Il sito della Virtus ospita una notizia tanto bizzarra quanto interessante: "In occasione delle sfide di Eurolega, Virtus Pallacanestro Bologna organizza un road show con l'obiettivo di far conoscere e promuovere le eccellenze del territorio". Immediatamente la prima immagine che spunta tra i pensieri è quella di Peppone con gli amici comunisti di Brescello che offre al capo del kolchoz sovietico prosciutto di Parma, una forma di Parmigiano Reggiano (la "capeliera") e svariate bottiglie di lambrusco.
I sovietici regalarono a Brescello un trattore (il "Compagno Trattore Russo"), e tra varie insuperabili gag, alla fine viaggio e gemellaggio ebbero regolare luogo, nonostante i truffatori brianzoli in grado di ingannare il Don Camillo stesso e lo sciopero della fame del curato contro l'iniziativa dei comunisti del paese.

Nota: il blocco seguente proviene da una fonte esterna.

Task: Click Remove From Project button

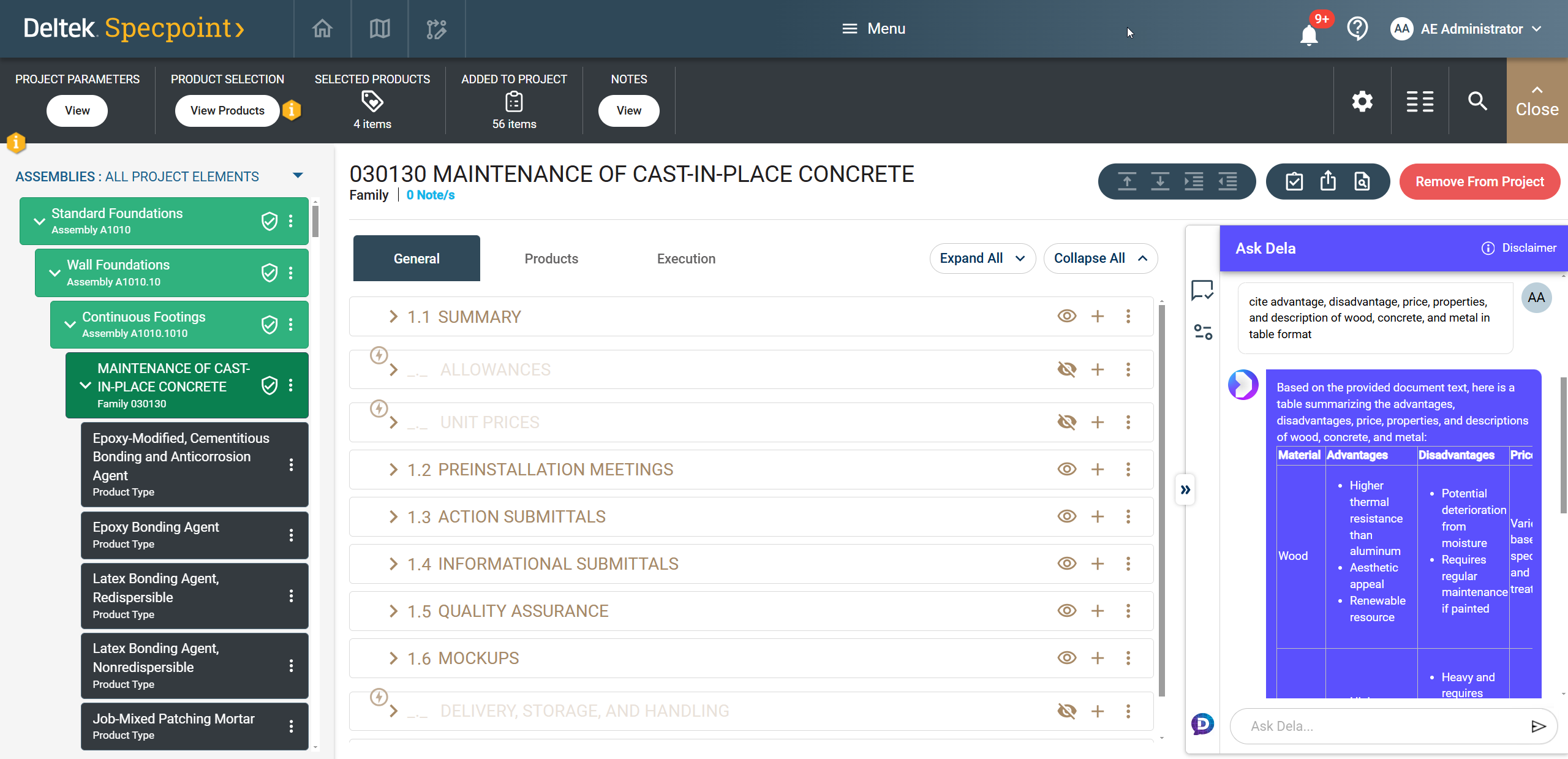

Con le stesse prerogative, oggi la Virtus si imbarca alla volta di Vitoria, Mosca ed Atene con il suo carico di specialità: che si faccia il gemellaggio, perdiana!

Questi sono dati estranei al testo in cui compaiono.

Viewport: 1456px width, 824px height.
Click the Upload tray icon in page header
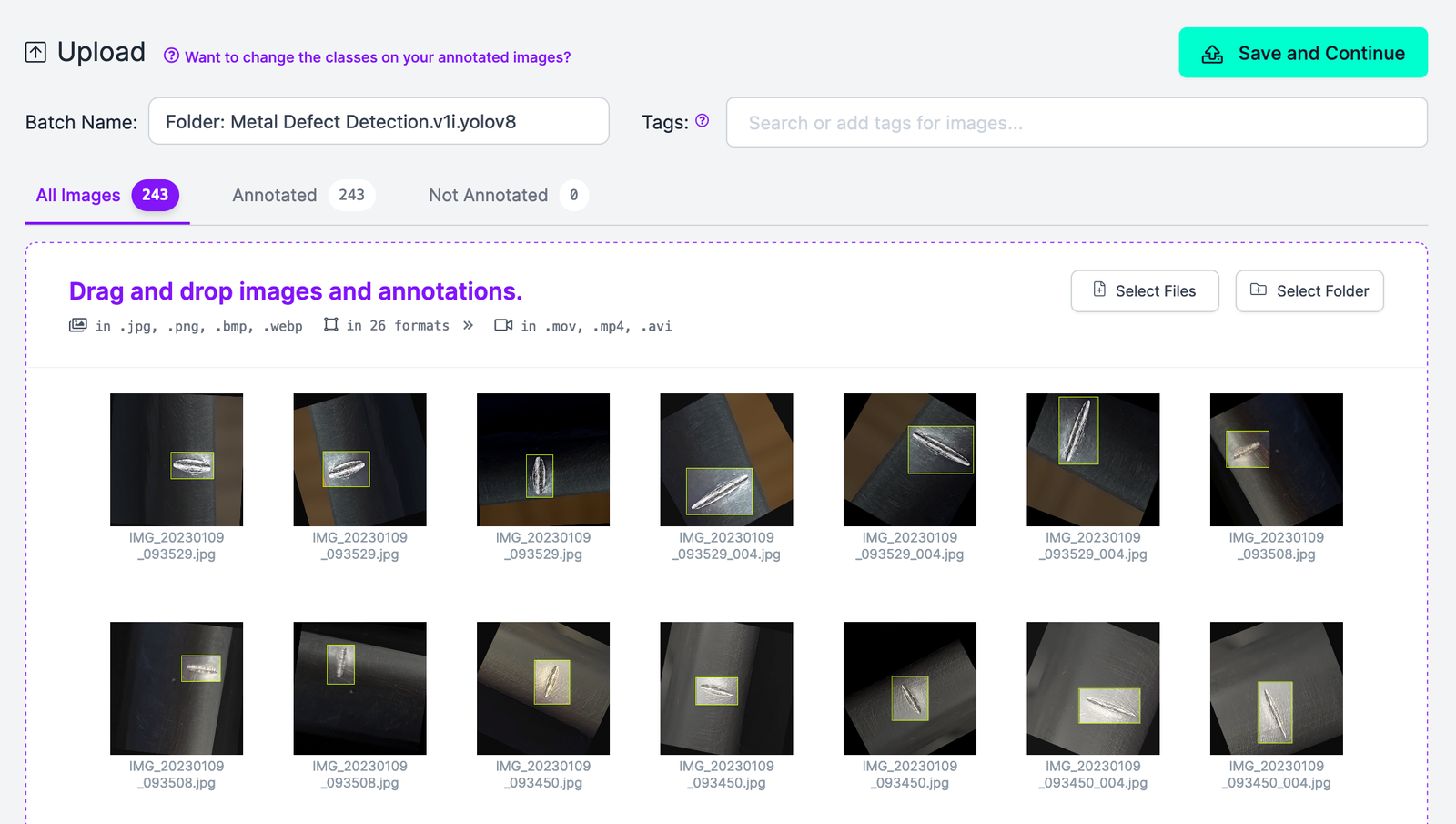(35, 52)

Niente prelibatezze emiliane, ma occhiali di tendenza (un po' truzza, va...) per plasmare pubblico ed imprenditoria russa; pareti divisorie, scaffali e banconi per aiutare i greci a mettere ordine nella loro incasinatissima città; per soddisfare le curiosità culinarie degli stranieri, dadi e conserve. Nella Spagna basca gradiranno...
La delegazione bianconera scenderà dall'aereo e troverà i bambini del posto intenti ad intonare le celeberrime note di "Nel blu dipinto di blu" di Modugno, lo stesso benvenuto ricevuto in URSS dai predecessori di Brescello. Poi avverranno episodi poco edificanti, tipo una poco edificante "Di Provenza il mar, il suol..." nell'esecuzione di Spahija, una gara di pesca Macijauskas contro Blizzard, Greer contro Di Bella, Shortsanitis contro Crosariol. Il culmine in quel di Mosca, la gara della vodka tra i grandi capi, il sindaco Sabatini contro il capo del kolchoz Kuschenko.

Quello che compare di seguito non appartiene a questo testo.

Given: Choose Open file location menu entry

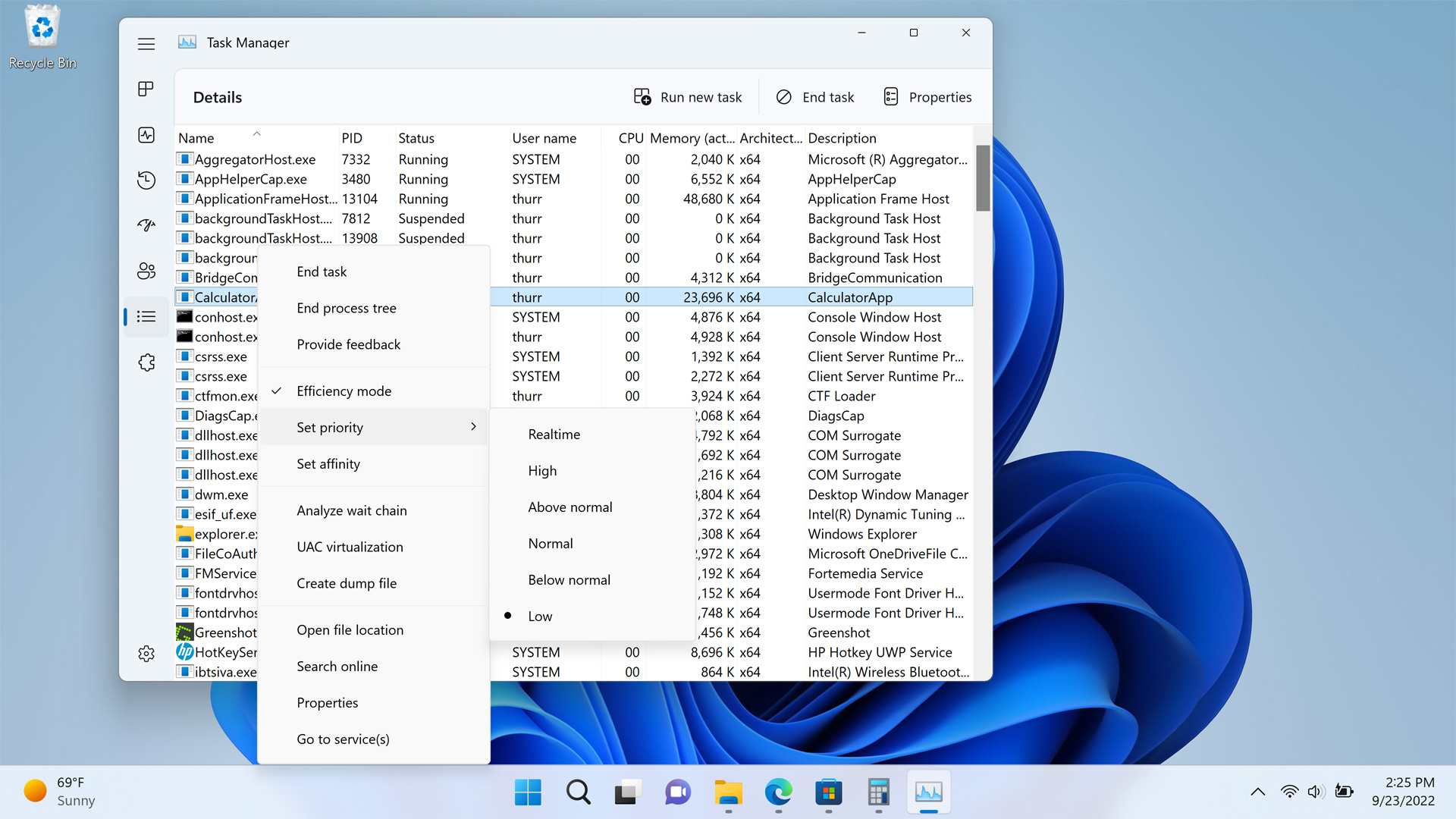Looking at the screenshot, I should [x=350, y=630].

Il nuovo corso della Virtus accentua sempre più il suo tono nazional-populista, dopo un'estate trascorsa più nell'impopolarità che nel populismo, sebbene la quota tessere stagionali abbia superato quota 5000, dando quindi ragione al Sabba. Nonostante la vicenda Di Bella-Michelori, la lunga attesa nel completare la squadra all'insegna del "non abbiamo fretta", scelte forse discutibili con il pacchetto di lunghi made in Italy e il pacchetto di corti made in Basaglialand. Eppure, ancora una volta, il Sabba ha visto giusto: la risposta della gente è giunta, quella degli sponsor pure. I modi... il trattamento ricevuto da Markovski non è stato esattamente dei migliori. Coach controverso, però preso a pesciacci in faccia a pochi giorni da dichiarazioni di amore. A Michelori, nazionale e giocatore che mai si è tirato indietro, andava fatta un'offerta seria e rispettosa, perché un professionista non se ne fa nulla di un proprietario-datore di lavoro che gli porta l'acqua in ospedale. Tutte le ambiguità di una Virtus popolar-populista, davvero simile nell'aspetto al mondo paesano di Peppone ma anche reazionariamente aziendalista: la Virtus è così, una commistione tra la Festa dell'Unità (salamelle e colesterolo fritto) e una convention tra Forza Italia, sindacati confederali e Confindustria (una via comune per inchiappettare cittadini e lavoratori).